● **Description of the task**
Determine the count of lines in the data below that include the word "will", and give nothing besides it.

(Stored records)
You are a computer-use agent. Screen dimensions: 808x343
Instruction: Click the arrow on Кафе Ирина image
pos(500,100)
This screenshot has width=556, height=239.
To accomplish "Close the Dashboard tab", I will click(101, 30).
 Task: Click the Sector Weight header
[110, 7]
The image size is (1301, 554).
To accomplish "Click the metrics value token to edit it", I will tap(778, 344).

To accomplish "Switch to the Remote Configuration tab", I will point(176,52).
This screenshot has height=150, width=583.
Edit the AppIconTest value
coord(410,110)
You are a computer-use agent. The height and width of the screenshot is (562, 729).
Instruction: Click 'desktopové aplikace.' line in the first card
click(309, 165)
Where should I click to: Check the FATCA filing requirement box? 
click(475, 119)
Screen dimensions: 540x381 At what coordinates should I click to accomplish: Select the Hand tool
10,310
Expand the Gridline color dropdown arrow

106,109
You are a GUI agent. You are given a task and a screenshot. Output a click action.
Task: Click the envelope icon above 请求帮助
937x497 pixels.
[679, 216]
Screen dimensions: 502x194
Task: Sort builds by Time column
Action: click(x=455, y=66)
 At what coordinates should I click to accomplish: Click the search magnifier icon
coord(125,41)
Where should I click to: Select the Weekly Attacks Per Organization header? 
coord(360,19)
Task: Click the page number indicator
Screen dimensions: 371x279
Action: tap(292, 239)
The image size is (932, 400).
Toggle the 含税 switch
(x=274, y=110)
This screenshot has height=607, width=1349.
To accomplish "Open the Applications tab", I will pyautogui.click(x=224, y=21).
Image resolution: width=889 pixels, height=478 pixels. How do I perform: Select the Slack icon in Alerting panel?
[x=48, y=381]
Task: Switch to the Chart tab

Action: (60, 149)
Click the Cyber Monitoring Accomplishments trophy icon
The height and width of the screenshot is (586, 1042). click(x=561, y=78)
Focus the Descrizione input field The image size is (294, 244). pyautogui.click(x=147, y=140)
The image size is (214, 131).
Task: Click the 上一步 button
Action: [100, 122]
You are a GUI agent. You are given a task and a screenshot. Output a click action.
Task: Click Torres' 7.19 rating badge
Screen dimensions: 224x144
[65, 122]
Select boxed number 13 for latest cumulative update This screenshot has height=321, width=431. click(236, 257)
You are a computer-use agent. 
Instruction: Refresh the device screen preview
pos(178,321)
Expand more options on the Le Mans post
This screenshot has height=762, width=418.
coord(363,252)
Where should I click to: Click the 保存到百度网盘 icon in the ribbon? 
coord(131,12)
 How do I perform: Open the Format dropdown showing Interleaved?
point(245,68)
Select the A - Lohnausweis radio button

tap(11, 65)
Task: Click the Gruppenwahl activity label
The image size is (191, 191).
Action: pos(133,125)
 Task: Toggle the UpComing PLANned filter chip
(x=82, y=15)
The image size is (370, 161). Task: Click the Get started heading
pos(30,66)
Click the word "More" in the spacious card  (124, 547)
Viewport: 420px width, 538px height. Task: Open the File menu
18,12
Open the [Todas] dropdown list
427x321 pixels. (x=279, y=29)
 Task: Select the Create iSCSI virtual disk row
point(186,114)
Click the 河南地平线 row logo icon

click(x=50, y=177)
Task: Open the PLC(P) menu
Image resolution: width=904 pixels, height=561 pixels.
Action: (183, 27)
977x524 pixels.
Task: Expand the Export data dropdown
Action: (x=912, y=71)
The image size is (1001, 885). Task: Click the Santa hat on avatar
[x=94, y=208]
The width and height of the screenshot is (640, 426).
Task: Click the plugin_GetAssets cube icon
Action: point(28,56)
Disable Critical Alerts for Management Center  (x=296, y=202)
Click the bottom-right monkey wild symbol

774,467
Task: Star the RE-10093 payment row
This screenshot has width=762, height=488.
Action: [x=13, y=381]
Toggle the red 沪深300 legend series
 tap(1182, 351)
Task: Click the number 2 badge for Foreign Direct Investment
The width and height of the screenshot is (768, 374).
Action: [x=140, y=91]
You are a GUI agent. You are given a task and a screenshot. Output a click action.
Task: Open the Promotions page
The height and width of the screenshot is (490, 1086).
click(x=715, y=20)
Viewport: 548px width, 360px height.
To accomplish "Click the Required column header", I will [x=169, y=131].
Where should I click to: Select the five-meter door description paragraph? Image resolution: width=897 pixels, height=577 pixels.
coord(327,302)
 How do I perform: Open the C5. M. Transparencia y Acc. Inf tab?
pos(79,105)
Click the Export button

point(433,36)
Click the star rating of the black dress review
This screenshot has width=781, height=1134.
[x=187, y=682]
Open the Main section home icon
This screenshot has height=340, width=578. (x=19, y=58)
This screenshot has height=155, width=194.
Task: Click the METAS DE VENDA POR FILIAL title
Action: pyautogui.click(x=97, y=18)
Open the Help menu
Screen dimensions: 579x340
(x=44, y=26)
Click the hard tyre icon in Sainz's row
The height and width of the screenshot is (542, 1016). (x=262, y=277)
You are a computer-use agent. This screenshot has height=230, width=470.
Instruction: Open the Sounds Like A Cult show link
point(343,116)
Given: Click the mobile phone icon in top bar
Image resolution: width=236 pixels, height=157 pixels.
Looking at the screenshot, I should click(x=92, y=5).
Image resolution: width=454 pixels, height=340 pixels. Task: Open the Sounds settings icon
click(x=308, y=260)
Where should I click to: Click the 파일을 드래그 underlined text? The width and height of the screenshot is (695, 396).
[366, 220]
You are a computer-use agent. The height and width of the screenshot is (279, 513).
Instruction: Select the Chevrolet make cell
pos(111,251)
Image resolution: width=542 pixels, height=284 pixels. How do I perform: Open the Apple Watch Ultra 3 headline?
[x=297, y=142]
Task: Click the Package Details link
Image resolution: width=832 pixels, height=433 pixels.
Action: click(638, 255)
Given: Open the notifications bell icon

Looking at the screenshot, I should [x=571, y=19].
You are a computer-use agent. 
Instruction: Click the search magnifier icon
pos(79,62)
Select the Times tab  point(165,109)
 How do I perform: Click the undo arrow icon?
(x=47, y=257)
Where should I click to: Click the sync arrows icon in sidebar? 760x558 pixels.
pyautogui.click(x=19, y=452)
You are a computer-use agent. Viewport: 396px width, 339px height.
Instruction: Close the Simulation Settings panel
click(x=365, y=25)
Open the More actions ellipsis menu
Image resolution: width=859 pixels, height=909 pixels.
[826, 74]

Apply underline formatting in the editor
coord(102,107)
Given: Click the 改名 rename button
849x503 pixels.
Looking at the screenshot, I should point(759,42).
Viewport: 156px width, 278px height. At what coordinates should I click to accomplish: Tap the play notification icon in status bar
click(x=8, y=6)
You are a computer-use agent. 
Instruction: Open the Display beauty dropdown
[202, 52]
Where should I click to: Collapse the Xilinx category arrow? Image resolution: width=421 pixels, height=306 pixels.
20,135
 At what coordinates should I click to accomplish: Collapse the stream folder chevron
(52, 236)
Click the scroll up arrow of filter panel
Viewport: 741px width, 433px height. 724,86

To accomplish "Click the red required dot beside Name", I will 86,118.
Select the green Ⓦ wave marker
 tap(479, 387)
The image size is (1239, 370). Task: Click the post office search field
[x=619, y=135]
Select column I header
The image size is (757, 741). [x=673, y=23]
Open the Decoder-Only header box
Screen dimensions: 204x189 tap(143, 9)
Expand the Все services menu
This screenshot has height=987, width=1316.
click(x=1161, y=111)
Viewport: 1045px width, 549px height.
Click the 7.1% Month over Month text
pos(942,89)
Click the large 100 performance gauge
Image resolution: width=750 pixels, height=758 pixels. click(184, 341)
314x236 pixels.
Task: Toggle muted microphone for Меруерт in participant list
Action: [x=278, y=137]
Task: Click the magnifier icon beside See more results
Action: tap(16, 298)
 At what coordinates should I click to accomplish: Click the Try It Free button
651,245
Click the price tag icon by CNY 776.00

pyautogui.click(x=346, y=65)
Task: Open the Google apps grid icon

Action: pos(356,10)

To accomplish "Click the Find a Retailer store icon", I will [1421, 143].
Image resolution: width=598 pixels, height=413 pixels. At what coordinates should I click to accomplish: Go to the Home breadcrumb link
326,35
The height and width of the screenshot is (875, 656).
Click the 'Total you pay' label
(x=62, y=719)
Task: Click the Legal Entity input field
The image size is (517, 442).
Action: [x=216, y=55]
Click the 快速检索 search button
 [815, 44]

● **Finished task**
7